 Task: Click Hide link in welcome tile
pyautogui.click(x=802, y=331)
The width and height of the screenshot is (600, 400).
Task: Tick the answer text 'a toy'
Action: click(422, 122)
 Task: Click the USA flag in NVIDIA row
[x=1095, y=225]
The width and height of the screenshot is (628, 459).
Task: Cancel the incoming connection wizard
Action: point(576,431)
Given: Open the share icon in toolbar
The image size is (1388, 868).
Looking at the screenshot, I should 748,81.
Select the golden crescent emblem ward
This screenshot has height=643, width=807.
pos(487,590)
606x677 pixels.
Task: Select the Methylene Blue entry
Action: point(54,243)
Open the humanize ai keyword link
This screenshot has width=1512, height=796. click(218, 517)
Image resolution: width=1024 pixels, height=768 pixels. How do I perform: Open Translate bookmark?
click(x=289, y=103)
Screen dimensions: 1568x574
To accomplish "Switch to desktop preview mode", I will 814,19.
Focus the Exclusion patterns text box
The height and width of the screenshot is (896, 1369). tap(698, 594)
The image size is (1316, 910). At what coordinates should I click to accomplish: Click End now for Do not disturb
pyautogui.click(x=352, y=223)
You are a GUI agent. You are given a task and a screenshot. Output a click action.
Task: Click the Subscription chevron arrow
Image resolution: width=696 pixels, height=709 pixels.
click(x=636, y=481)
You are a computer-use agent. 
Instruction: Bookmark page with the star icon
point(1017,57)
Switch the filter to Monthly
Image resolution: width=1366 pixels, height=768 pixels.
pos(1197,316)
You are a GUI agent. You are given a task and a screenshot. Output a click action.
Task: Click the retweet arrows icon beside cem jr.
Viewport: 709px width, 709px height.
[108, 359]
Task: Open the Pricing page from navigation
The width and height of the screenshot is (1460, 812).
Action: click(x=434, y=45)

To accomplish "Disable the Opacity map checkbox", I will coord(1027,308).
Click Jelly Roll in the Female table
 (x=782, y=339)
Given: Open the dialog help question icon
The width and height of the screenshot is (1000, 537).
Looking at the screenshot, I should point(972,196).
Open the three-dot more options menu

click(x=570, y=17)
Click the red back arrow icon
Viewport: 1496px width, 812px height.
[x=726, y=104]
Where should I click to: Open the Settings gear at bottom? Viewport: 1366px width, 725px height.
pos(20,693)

**Exercise aim**
Which lines of the records above contain the word "Switch"? Copy each of them.

**Reply**
To accomplish "Switch to desktop preview mode", I will 814,19.
Switch the filter to Monthly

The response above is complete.